Posted at 11:16AM UTC | permalink
Turning Night to Day
Category : Commentary/nightandday.txt
I'm reaching a point where I'm aware that sleep is just a nap we take at night. Late in the night, when mails start coming in about Sendmail Enabler, I make a mental note that it is quite likely that the day has just begun for the sender. So I avoid writing a reply. There's an impedance mismatch here (like we used to say when we mixed and matched our stereo systems). I'm out of juice and these guys are just raring to go. So you go to sleep, knowing that it's daylight where these people (who have somehow intersected with your life) are. And just last night I was working on a Mac 5000 km away like it was sitting right in front of me. I was thinking, Unix is good. And I think we must be the first generation in the history of the world to ever work on this scale.
Posted at 11:13AM UTC | permalink
Fri 25 Jul 2003
Cocoa Notification works in Java
Category : Commentary/notificationjava.txt
At my wit's end, I created a fresh project just to see if there were other side effects that prevented the Cocoa notification feature from working in Java. I'm happy to say, it now works. So it means that there was probably something wrong with my project files. I had taken a short cut and duplicated a nib file just to create another that was a bit different. I searched Google and read that you could get a corrupted nib file this way. That seems far too fragile, so I'll have to check it further. But right now, I'm happy to keep on moving. If you're into programming Cocoa using Java, rather than Objective-C, there's a web site WhiningDog.net that has quite a few sample code. Thanks, you guys at WhiningDog. So, right now, I've got table views, outline views, and notification working in Java. On to drawers, next.
Posted at 4:37PM UTC | permalink
Smart Host
Category : Technology/smartHost.txt
I received a request from Hunter King to include a "smart host" feature in Sendmail Enabler. According to the James Duncan Davidson article on MacDevCenter, it requires the addition of just one line to the /etc/mail/config.mc file to make this work. Looks easy enough. So I did that. But I couldn't test it. So I've sent it back to Hunter for testing.
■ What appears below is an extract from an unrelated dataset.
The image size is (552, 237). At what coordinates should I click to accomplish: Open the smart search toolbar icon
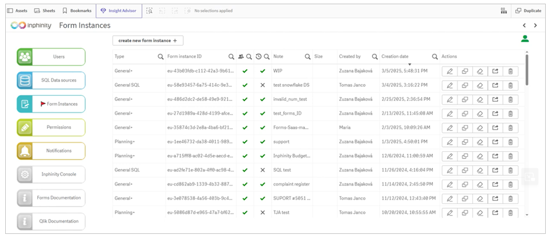tap(150, 11)
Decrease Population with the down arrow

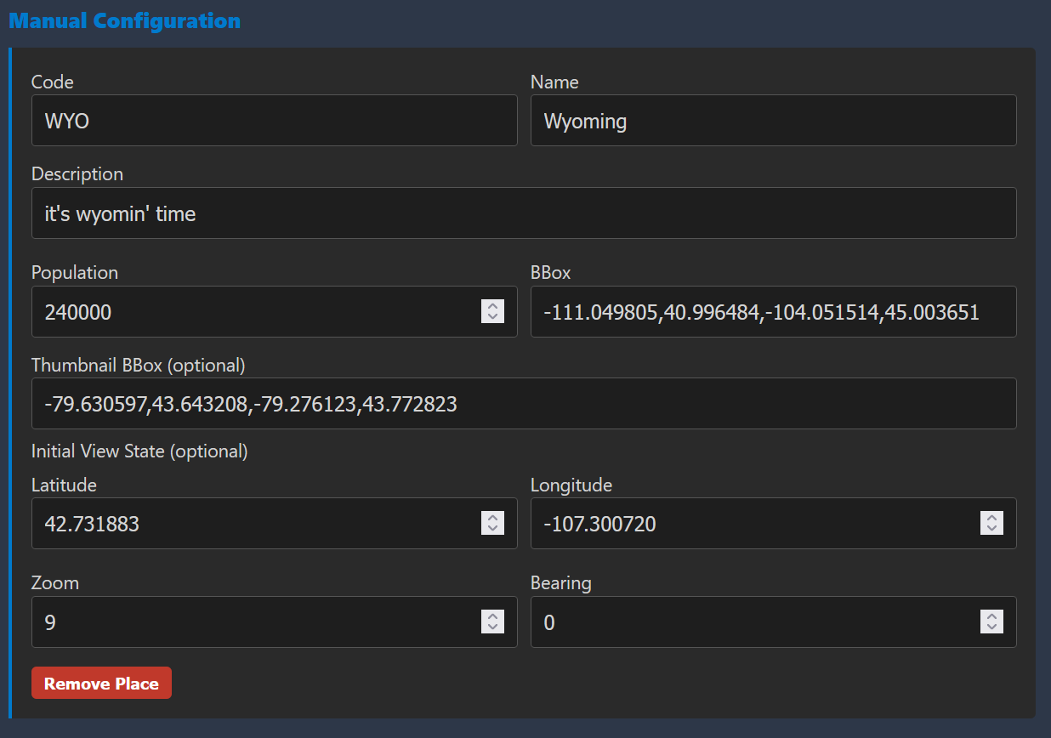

If it does, it'll be in the next release. Other requests are not so easy to do (yet). For example, do SMTP-AUTH, POP before SMTP, ESMTP, Postfix. I would love to do all these. But the great dampener is that Sendmail seems to have been dropped from Panther. They've got Postfix there, but not enabled. Perhaps there'll be a Postfix Enabler. I'm going to do a more full featured DNS setup next, then I'll see what I need to know about all those SMTP stuff. But right now, I wish I can make the notification feature work in Cocoa when I code in Java. I've got lots of Objective-C examples, but I'm tearing my hair out making this work in Java. Back to work.